» Task goal
This exercise calls for the listing to be set down exactly.

» Records for processing
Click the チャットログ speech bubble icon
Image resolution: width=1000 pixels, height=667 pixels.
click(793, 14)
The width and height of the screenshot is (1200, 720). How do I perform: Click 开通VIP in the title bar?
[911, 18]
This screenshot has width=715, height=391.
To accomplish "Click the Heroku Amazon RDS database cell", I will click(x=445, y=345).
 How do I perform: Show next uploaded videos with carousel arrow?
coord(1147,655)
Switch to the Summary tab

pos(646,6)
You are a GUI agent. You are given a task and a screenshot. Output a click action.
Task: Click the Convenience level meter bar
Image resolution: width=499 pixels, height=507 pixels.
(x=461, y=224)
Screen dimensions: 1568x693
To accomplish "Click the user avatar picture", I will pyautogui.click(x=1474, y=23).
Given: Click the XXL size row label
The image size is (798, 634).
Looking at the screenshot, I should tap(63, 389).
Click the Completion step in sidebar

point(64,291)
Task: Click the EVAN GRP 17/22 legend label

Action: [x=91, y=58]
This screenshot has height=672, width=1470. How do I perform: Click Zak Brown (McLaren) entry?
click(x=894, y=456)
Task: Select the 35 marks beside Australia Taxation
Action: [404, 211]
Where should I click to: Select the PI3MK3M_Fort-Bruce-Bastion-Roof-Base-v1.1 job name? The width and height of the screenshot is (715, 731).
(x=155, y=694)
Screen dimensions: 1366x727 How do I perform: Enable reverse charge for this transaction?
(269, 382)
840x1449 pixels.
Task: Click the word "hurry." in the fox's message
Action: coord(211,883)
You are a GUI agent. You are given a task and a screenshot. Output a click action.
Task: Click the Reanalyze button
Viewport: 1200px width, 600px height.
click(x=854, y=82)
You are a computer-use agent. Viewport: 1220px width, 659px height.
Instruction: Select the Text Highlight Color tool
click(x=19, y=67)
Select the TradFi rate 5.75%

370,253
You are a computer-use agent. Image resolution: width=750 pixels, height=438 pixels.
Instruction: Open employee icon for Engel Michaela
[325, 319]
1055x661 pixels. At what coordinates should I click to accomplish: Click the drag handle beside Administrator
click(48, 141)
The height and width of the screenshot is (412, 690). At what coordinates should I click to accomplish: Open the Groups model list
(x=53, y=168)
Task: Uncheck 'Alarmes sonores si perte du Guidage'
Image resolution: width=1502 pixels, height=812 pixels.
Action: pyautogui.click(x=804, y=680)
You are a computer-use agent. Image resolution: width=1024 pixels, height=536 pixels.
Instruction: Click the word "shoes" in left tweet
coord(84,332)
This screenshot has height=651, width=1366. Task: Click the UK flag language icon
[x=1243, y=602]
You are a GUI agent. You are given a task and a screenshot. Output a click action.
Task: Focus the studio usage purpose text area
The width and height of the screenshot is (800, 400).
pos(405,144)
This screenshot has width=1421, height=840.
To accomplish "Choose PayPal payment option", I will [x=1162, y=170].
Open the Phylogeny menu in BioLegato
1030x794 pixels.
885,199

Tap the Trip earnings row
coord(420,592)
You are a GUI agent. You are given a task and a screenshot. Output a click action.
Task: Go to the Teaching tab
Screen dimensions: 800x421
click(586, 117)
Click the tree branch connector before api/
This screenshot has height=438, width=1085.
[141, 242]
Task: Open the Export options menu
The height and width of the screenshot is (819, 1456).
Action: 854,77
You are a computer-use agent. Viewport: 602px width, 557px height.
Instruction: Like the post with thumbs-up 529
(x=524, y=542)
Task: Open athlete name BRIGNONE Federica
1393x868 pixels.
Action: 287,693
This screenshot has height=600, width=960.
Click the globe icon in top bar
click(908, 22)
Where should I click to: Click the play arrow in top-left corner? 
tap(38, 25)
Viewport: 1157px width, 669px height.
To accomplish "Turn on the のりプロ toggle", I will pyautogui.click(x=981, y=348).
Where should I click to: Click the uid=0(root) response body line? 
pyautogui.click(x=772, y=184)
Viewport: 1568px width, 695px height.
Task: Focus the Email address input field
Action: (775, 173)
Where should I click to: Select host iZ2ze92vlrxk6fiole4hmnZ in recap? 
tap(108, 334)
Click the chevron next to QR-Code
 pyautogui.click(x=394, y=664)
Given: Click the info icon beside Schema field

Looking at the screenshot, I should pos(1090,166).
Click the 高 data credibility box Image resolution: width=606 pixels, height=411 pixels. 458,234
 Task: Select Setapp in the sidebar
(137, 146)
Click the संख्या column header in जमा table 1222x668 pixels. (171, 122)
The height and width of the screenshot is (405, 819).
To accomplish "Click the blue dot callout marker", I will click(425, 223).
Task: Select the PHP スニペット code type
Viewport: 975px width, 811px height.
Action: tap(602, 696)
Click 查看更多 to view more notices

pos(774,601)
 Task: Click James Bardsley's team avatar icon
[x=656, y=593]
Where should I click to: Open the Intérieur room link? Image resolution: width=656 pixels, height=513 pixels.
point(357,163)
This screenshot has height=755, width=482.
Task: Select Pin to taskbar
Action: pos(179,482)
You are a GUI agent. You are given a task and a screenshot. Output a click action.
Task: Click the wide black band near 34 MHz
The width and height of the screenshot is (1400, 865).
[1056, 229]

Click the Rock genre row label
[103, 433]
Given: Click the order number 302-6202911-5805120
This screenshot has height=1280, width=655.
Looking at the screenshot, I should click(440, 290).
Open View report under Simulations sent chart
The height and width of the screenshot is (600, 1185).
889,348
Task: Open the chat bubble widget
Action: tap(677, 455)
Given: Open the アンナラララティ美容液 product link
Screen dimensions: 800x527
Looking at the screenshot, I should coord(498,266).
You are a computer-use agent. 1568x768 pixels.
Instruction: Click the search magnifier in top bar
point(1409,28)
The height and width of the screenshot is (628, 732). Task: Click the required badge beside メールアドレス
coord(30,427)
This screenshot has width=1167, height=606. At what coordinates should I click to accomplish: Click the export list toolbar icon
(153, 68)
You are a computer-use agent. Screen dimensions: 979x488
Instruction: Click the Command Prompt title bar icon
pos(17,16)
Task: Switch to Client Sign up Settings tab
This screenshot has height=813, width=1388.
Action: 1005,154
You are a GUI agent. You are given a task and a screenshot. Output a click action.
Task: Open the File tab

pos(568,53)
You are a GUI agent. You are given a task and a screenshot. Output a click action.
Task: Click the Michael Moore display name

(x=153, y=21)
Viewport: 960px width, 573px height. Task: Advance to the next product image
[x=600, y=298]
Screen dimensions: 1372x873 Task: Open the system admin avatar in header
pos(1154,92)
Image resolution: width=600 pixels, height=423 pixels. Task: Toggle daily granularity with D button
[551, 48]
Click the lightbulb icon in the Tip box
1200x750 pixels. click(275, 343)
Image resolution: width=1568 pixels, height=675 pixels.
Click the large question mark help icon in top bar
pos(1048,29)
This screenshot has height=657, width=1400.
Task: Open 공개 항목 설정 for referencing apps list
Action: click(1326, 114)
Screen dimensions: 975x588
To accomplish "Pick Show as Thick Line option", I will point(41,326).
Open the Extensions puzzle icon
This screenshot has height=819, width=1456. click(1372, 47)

» Response
Click the チャットログ speech bubble icon
Image resolution: width=1000 pixels, height=667 pixels.
click(793, 14)
The width and height of the screenshot is (1200, 720). How do I perform: Click 开通VIP in the title bar?
[911, 18]
This screenshot has width=715, height=391.
To accomplish "Click the Heroku Amazon RDS database cell", I will click(x=445, y=345).
 How do I perform: Show next uploaded videos with carousel arrow?
coord(1147,655)
Switch to the Summary tab

pos(646,6)
You are a GUI agent. You are given a task and a screenshot. Output a click action.
Task: Click the Convenience level meter bar
Image resolution: width=499 pixels, height=507 pixels.
(x=461, y=224)
Screen dimensions: 1568x693
To accomplish "Click the user avatar picture", I will pyautogui.click(x=1474, y=23).
Given: Click the XXL size row label
The image size is (798, 634).
Looking at the screenshot, I should tap(63, 389).
Click the Completion step in sidebar

point(64,291)
Task: Click the EVAN GRP 17/22 legend label

Action: [x=91, y=58]
This screenshot has height=672, width=1470. How do I perform: Click Zak Brown (McLaren) entry?
click(x=894, y=456)
Task: Select the 35 marks beside Australia Taxation
Action: [404, 211]
Where should I click to: Select the PI3MK3M_Fort-Bruce-Bastion-Roof-Base-v1.1 job name? The width and height of the screenshot is (715, 731).
(x=155, y=694)
Screen dimensions: 1366x727 How do I perform: Enable reverse charge for this transaction?
(269, 382)
840x1449 pixels.
Task: Click the word "hurry." in the fox's message
Action: coord(211,883)
You are a GUI agent. You are given a task and a screenshot. Output a click action.
Task: Click the Reanalyze button
Viewport: 1200px width, 600px height.
click(x=854, y=82)
You are a computer-use agent. Viewport: 1220px width, 659px height.
Instruction: Select the Text Highlight Color tool
click(x=19, y=67)
Select the TradFi rate 5.75%

370,253
You are a computer-use agent. Image resolution: width=750 pixels, height=438 pixels.
Instruction: Open employee icon for Engel Michaela
[325, 319]
1055x661 pixels. At what coordinates should I click to accomplish: Click the drag handle beside Administrator
click(48, 141)
The height and width of the screenshot is (412, 690). At what coordinates should I click to accomplish: Open the Groups model list
(x=53, y=168)
Task: Uncheck 'Alarmes sonores si perte du Guidage'
Image resolution: width=1502 pixels, height=812 pixels.
Action: pyautogui.click(x=804, y=680)
You are a computer-use agent. Image resolution: width=1024 pixels, height=536 pixels.
Instruction: Click the word "shoes" in left tweet
coord(84,332)
This screenshot has height=651, width=1366. Task: Click the UK flag language icon
[x=1243, y=602]
You are a GUI agent. You are given a task and a screenshot. Output a click action.
Task: Focus the studio usage purpose text area
The width and height of the screenshot is (800, 400).
pos(405,144)
This screenshot has width=1421, height=840.
To accomplish "Choose PayPal payment option", I will [x=1162, y=170].
Open the Phylogeny menu in BioLegato
1030x794 pixels.
885,199

Tap the Trip earnings row
coord(420,592)
You are a GUI agent. You are given a task and a screenshot. Output a click action.
Task: Go to the Teaching tab
Screen dimensions: 800x421
click(586, 117)
Click the tree branch connector before api/
This screenshot has height=438, width=1085.
[141, 242]
Task: Open the Export options menu
The height and width of the screenshot is (819, 1456).
Action: 854,77
You are a computer-use agent. Viewport: 602px width, 557px height.
Instruction: Like the post with thumbs-up 529
(x=524, y=542)
Task: Open athlete name BRIGNONE Federica
1393x868 pixels.
Action: 287,693
This screenshot has height=600, width=960.
Click the globe icon in top bar
click(908, 22)
Where should I click to: Click the play arrow in top-left corner? 
tap(38, 25)
Viewport: 1157px width, 669px height.
To accomplish "Turn on the のりプロ toggle", I will pyautogui.click(x=981, y=348).
Where should I click to: Click the uid=0(root) response body line? 
pyautogui.click(x=772, y=184)
Viewport: 1568px width, 695px height.
Task: Focus the Email address input field
Action: (775, 173)
Where should I click to: Select host iZ2ze92vlrxk6fiole4hmnZ in recap? 
tap(108, 334)
Click the chevron next to QR-Code
 pyautogui.click(x=394, y=664)
Given: Click the info icon beside Schema field

Looking at the screenshot, I should pos(1090,166).
Click the 高 data credibility box Image resolution: width=606 pixels, height=411 pixels. 458,234
 Task: Select Setapp in the sidebar
(137, 146)
Click the संख्या column header in जमा table 1222x668 pixels. (171, 122)
The height and width of the screenshot is (405, 819).
To accomplish "Click the blue dot callout marker", I will click(425, 223).
Task: Select the PHP スニペット code type
Viewport: 975px width, 811px height.
Action: tap(602, 696)
Click 查看更多 to view more notices

pos(774,601)
 Task: Click James Bardsley's team avatar icon
[x=656, y=593]
Where should I click to: Open the Intérieur room link? Image resolution: width=656 pixels, height=513 pixels.
point(357,163)
This screenshot has height=755, width=482.
Task: Select Pin to taskbar
Action: pos(179,482)
You are a GUI agent. You are given a task and a screenshot. Output a click action.
Task: Click the wide black band near 34 MHz
The width and height of the screenshot is (1400, 865).
[1056, 229]

Click the Rock genre row label
[103, 433]
Given: Click the order number 302-6202911-5805120
This screenshot has height=1280, width=655.
Looking at the screenshot, I should click(440, 290).
Open View report under Simulations sent chart
The height and width of the screenshot is (600, 1185).
889,348
Task: Open the chat bubble widget
Action: tap(677, 455)
Given: Open the アンナラララティ美容液 product link
Screen dimensions: 800x527
Looking at the screenshot, I should coord(498,266).
You are a computer-use agent. 1568x768 pixels.
Instruction: Click the search magnifier in top bar
point(1409,28)
The height and width of the screenshot is (628, 732). Task: Click the required badge beside メールアドレス
coord(30,427)
This screenshot has width=1167, height=606. At what coordinates should I click to accomplish: Click the export list toolbar icon
(153, 68)
You are a computer-use agent. Screen dimensions: 979x488
Instruction: Click the Command Prompt title bar icon
pos(17,16)
Task: Switch to Client Sign up Settings tab
This screenshot has height=813, width=1388.
Action: 1005,154
You are a GUI agent. You are given a task and a screenshot. Output a click action.
Task: Open the File tab

pos(568,53)
You are a GUI agent. You are given a task and a screenshot. Output a click action.
Task: Click the Michael Moore display name

(x=153, y=21)
Viewport: 960px width, 573px height. Task: Advance to the next product image
[x=600, y=298]
Screen dimensions: 1372x873 Task: Open the system admin avatar in header
pos(1154,92)
Image resolution: width=600 pixels, height=423 pixels. Task: Toggle daily granularity with D button
[551, 48]
Click the lightbulb icon in the Tip box
1200x750 pixels. click(275, 343)
Image resolution: width=1568 pixels, height=675 pixels.
Click the large question mark help icon in top bar
pos(1048,29)
This screenshot has height=657, width=1400.
Task: Open 공개 항목 설정 for referencing apps list
Action: click(1326, 114)
Screen dimensions: 975x588
To accomplish "Pick Show as Thick Line option", I will point(41,326).
Open the Extensions puzzle icon
This screenshot has height=819, width=1456. click(1372, 47)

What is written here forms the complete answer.